Albert Einstein once famously defined insanity as doing the same thing over and over again and expecting different results. Working with both couples and individuals, I often see clients who are clearly sane but they unknowingly seek the same type of dysfunctional relationships over and over again, hoping that they will finally secure a different outcome.
Love or Lifetrap?
These clients are drawn to a person because of a strong chemistry that feels so right, but the relationship blows up because one or both of them are reenacting a behavioral pattern, or “lifetrap.” In his excellent book Getting the Love You Want: A Guide for Couples, Harville Hendrix explains that we are always seeking someone who has the predominant characteristics of the people who raised us in childhood.
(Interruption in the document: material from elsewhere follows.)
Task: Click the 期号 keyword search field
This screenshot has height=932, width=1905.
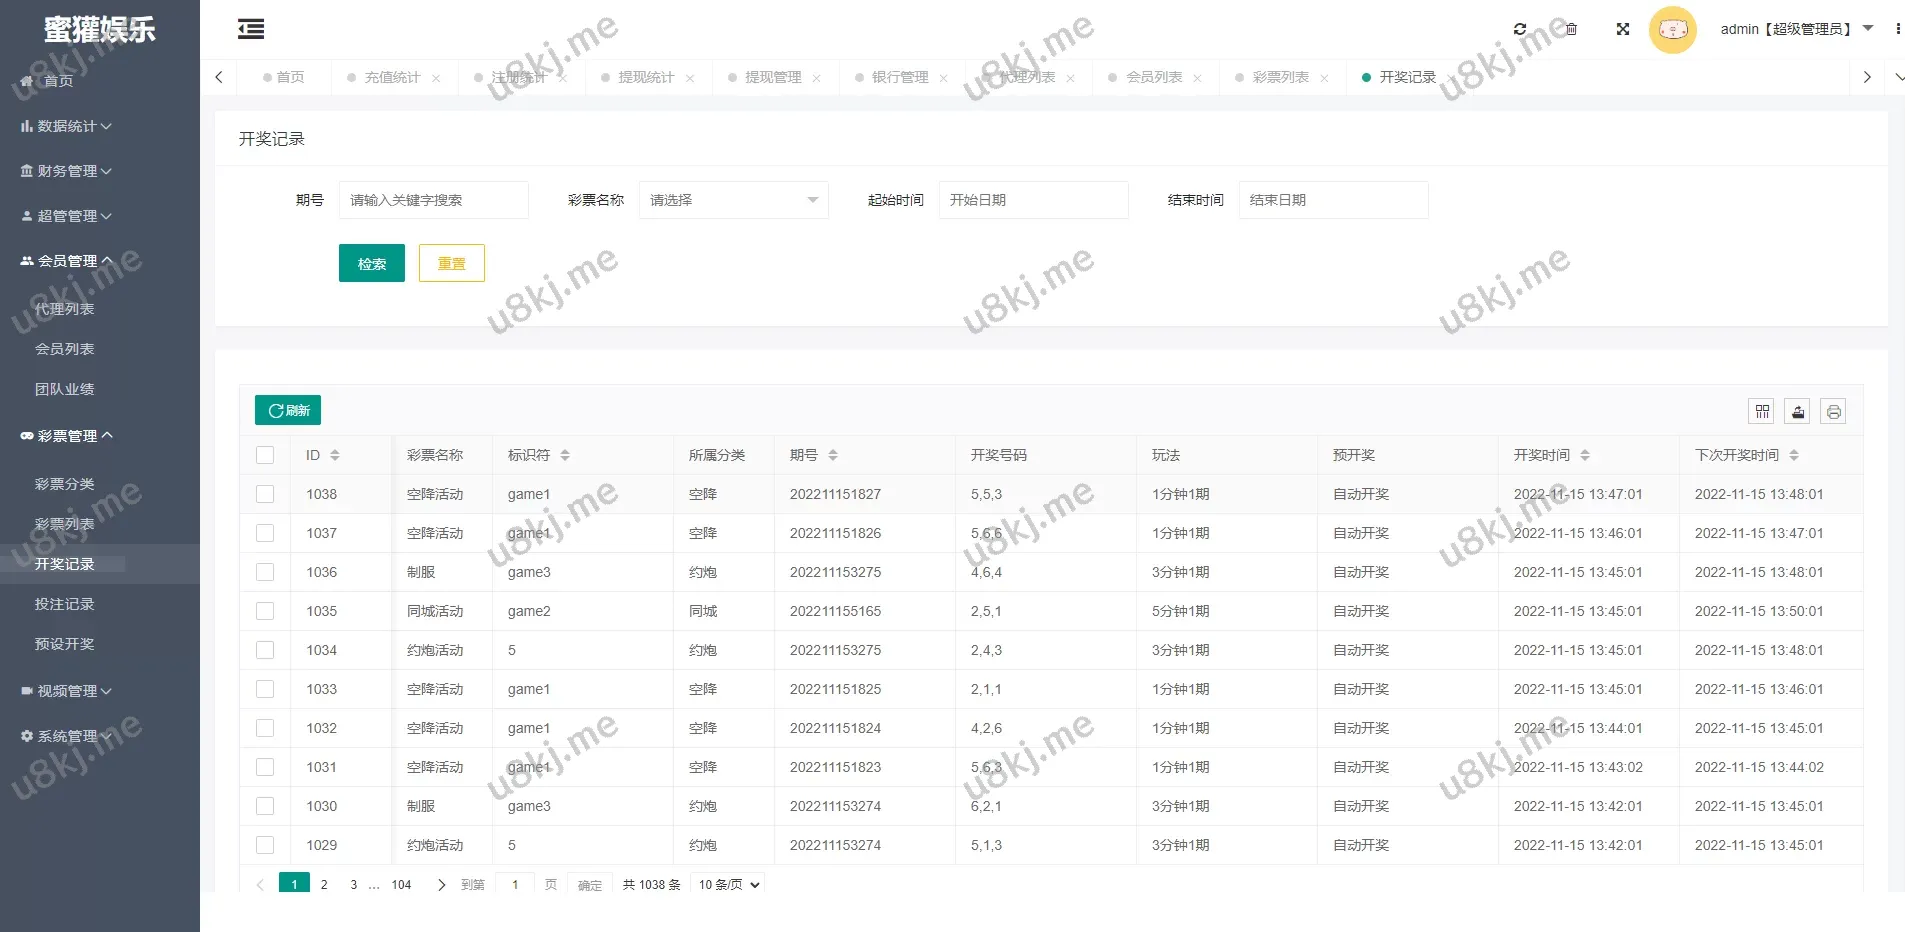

When we are very young, neural pathways that influence how we perceive the world and others are laid down. For instance, you may see the world as a safe place and believe that your needs will be met or you may see it as an unsafe place and feel that your needs will not be met. These subconscious attachments or dysfunctions lead us to seek intimate partners or friends who recreate a pattern similar to that of our primary relationships in early childhood. Sorry to point a finger at Mom and Dad, but they did the best they could and they were probably reenacting familiar patterns from their childhood.
Few of us grew up in emotionally nurturing homes; turned out to be smart, popular, and athletic in high school; and had nothing bad happen to us. Most people have some emotional baggage from their family or from life events that have caused a painful loss or harm. Although our defenses keep us functioning well through many years, eventually we hit a wall or, in some cases, rock bottom. The good news is that hitting bottom could be the turning point you need to propel a change for the better.
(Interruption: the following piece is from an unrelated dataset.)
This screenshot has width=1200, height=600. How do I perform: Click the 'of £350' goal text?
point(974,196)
Is Your Relationship Growing?
If your relationship is not growing, it is dying and you need to analyze why. Socrates was on to something when he said “An unexamined life is not worth living.” Change for the better can be unleashed when you take the time to unravel the unconscious patterns of thought that are so deeply ingrained you aren’t even aware of them. You may discover that you have a partner who isn’t able to be intimate, who has anger problems, who can’t trust other people, or who keeps putting you down. You may also discover that you have your own negative patterns.
In couples’ counseling, we look at which lifetraps each partner brings to the relationship. These lifetraps or subconscious patterns are sometimes referred to as schema and can be identified using the approach described in the outstanding book Reinventing Your Life: The Breakthrough Program to End Negative Behavior and Feel Great Again by Jeffrey Young and Janet Klosko. One partner may have mistrust issues and the other may have emotional deprivation issues. When they interact, each one triggers the other. Their lifetraps keep clashing, and they need to discover why they keep having the same fight over and over again.
A relationship based on strong chemistry (say, a 9 on a scale of 1 to 10) represents your subconscious attraction to a partner who triggers your childhood lifetrap. You have a primitive need to heal old childhood wounds by recreating a similar dynamic, with the hope that it will turn out differently this time. Once we identify these patterns, you will learn to develop new behaviors and new choices that may initially feel counterintuitive but will allow you to reinvent your life. Chemistry is a powerful force; it can blow up or it can build up a relationship. With counseling and increased awareness and insight, you can harness the chemistry and use it to unleash a positive change. Don’t be trapped in the past. You can live your best life now.